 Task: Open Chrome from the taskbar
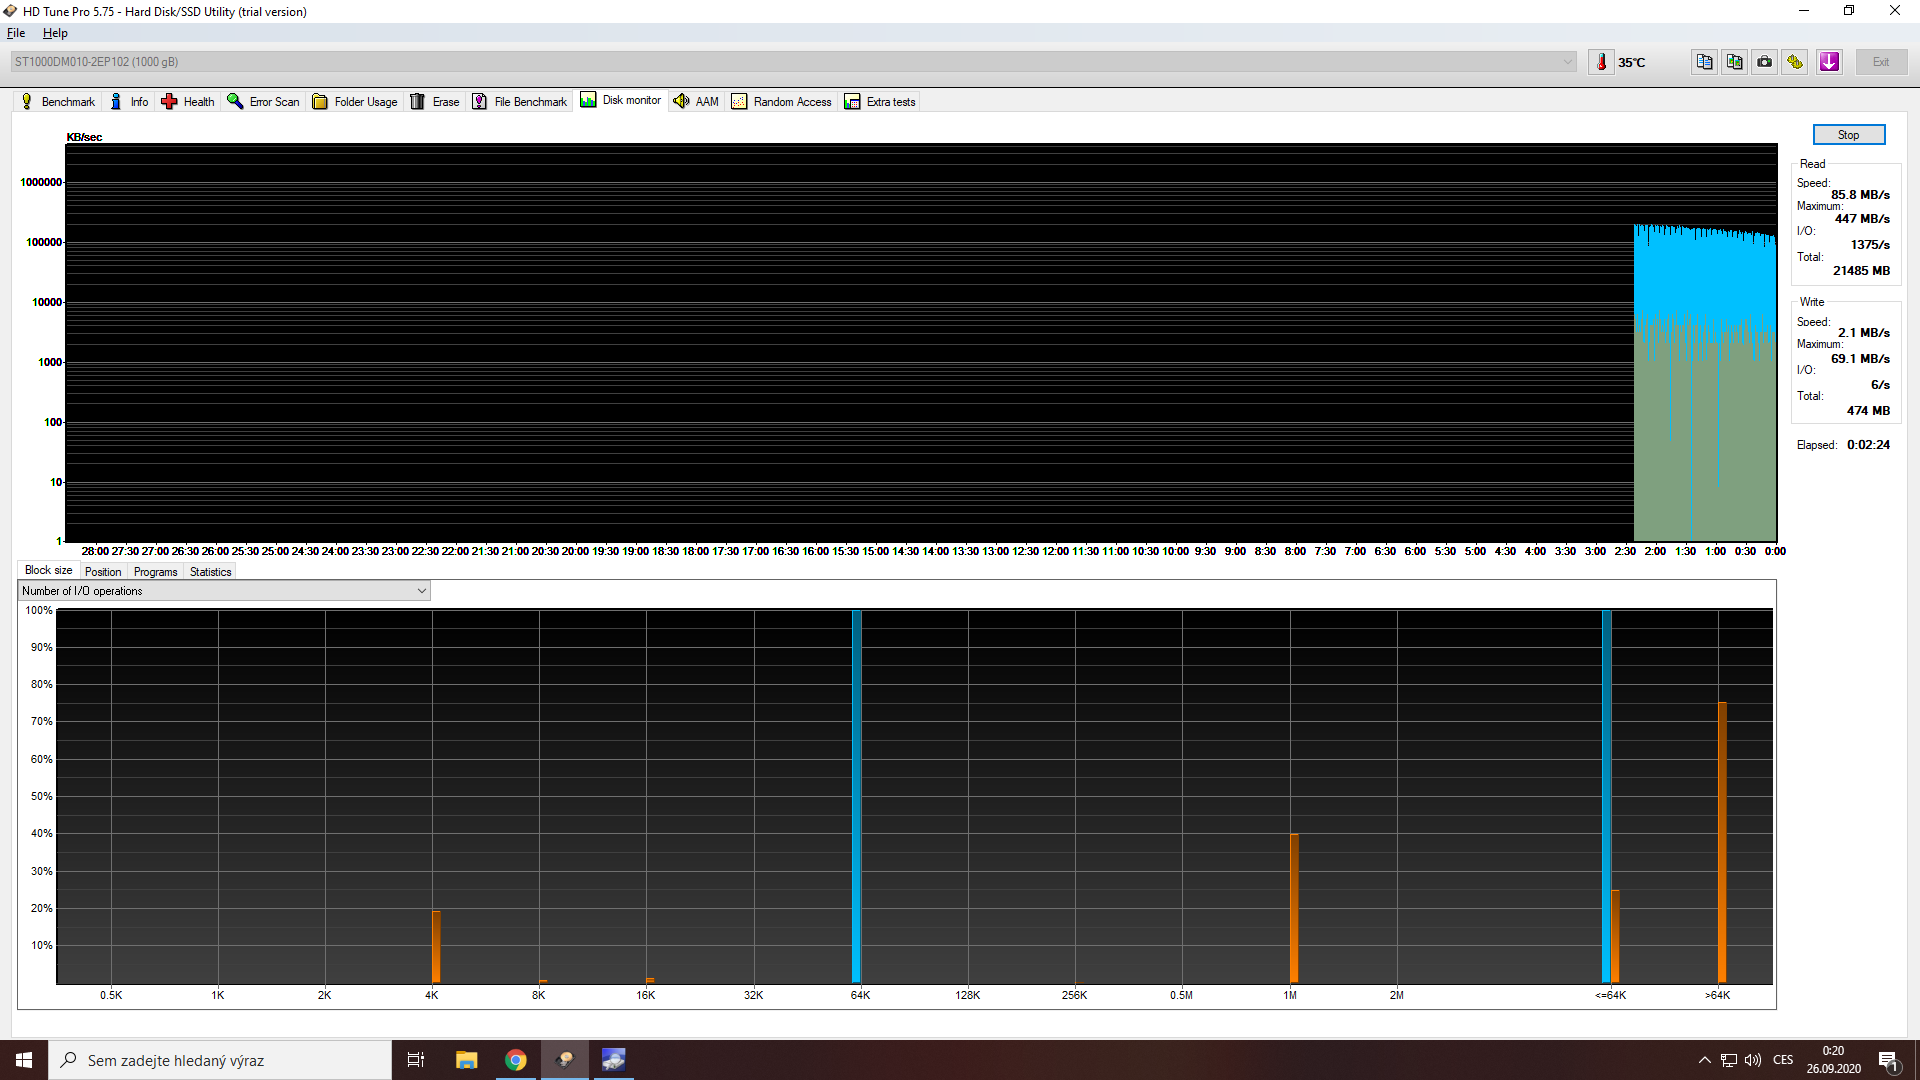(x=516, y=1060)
--------------------------------------------------
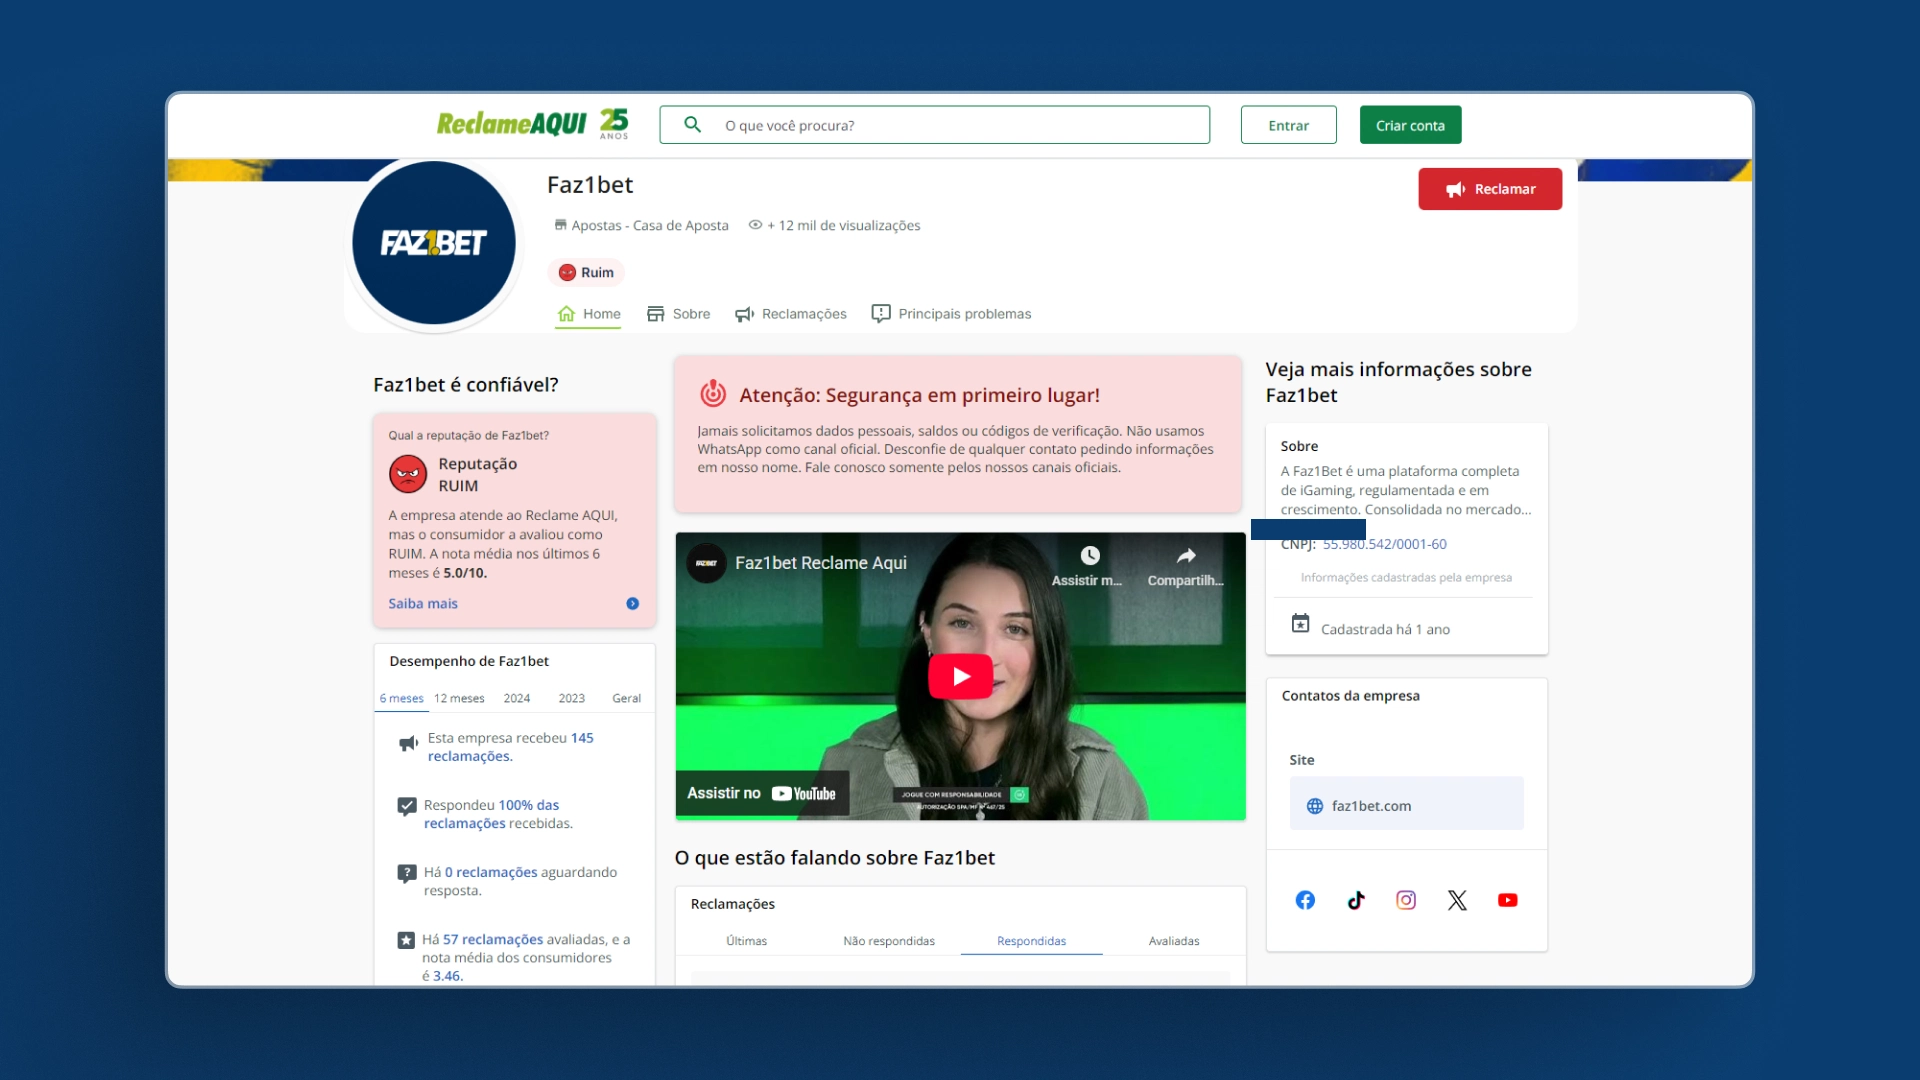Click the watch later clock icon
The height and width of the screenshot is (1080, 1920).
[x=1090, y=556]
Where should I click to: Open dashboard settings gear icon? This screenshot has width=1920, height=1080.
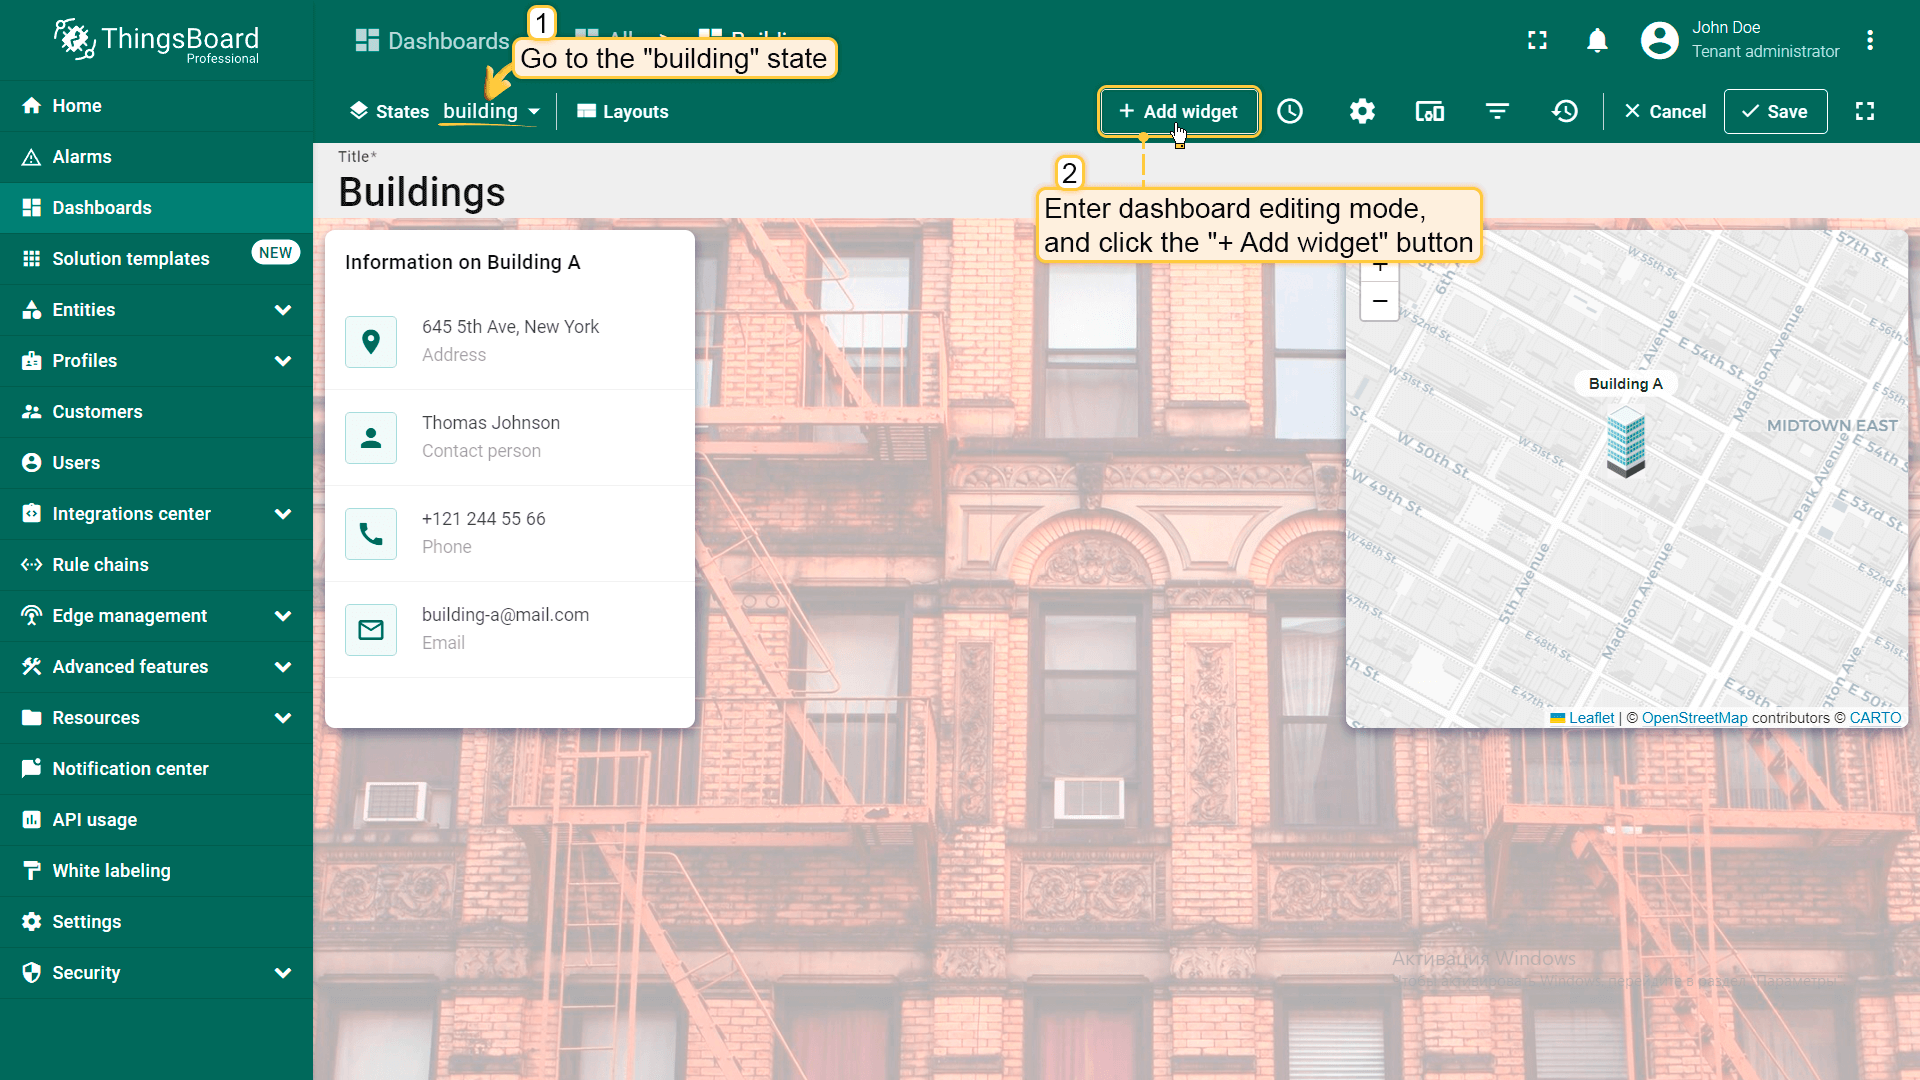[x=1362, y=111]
--------------------------------------------------
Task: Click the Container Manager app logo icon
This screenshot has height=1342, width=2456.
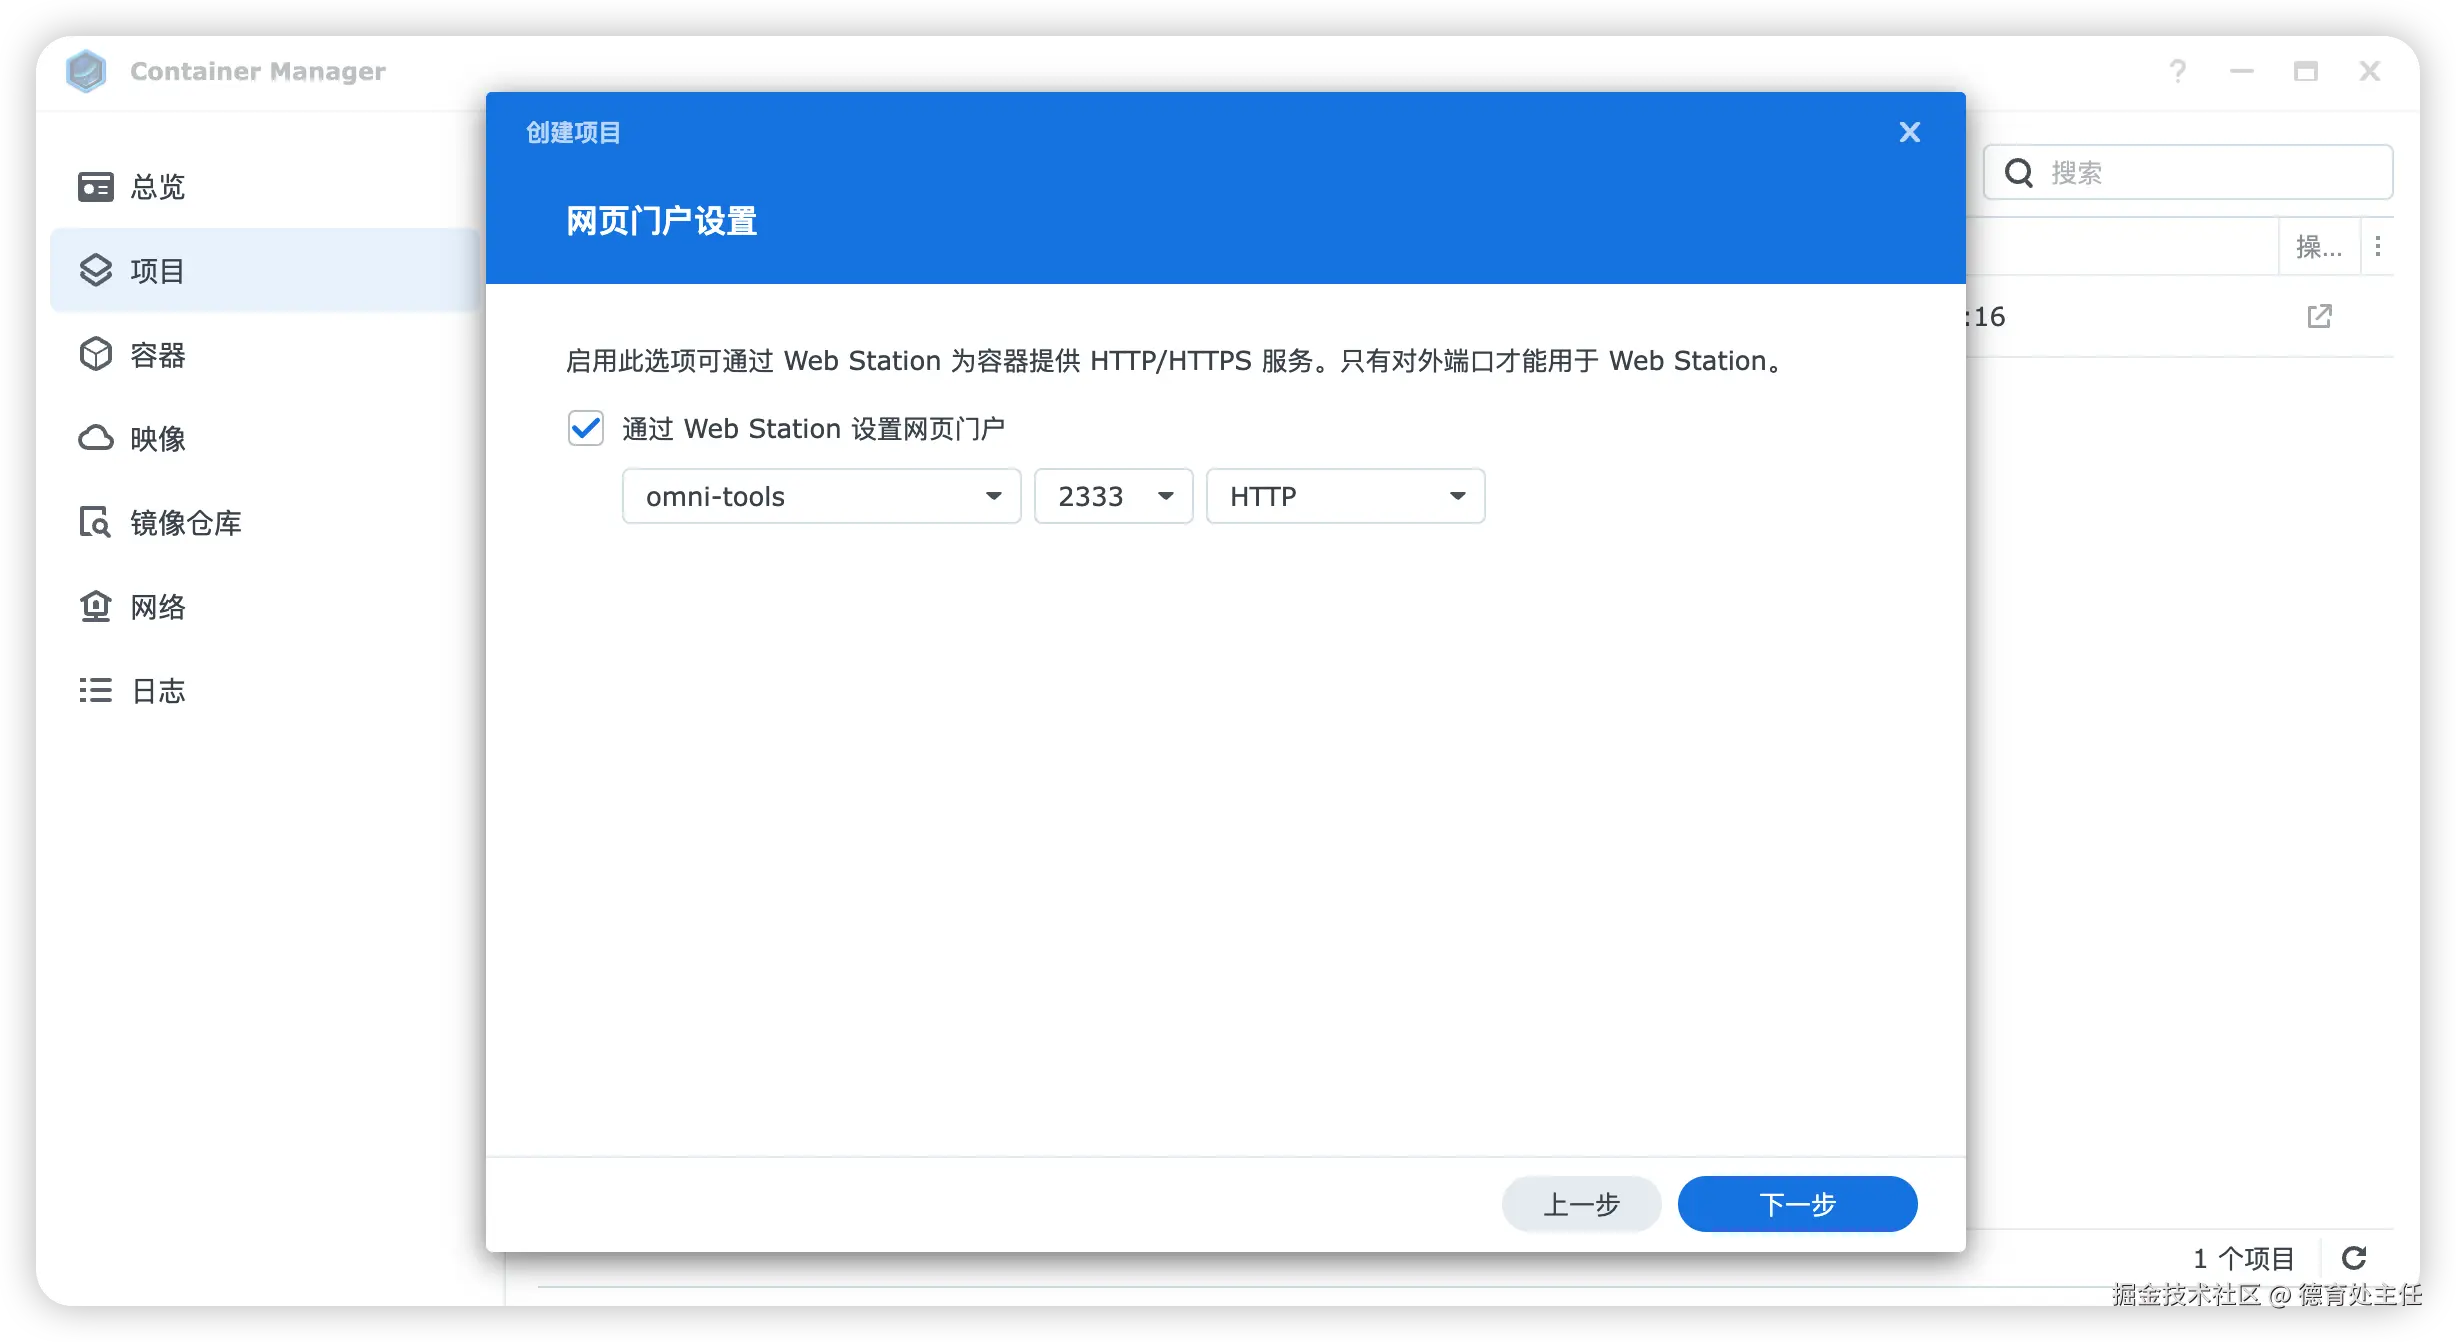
--------------------------------------------------
#### [What is required]
Reproduce, word for word and in full, only the lines above that start at the line with "Task: Click the" and run through the line with "This screenshot has height=1342, width=2456.", both ends included.

#### [Answer to the exercise]
Task: Click the Container Manager app logo icon
This screenshot has height=1342, width=2456.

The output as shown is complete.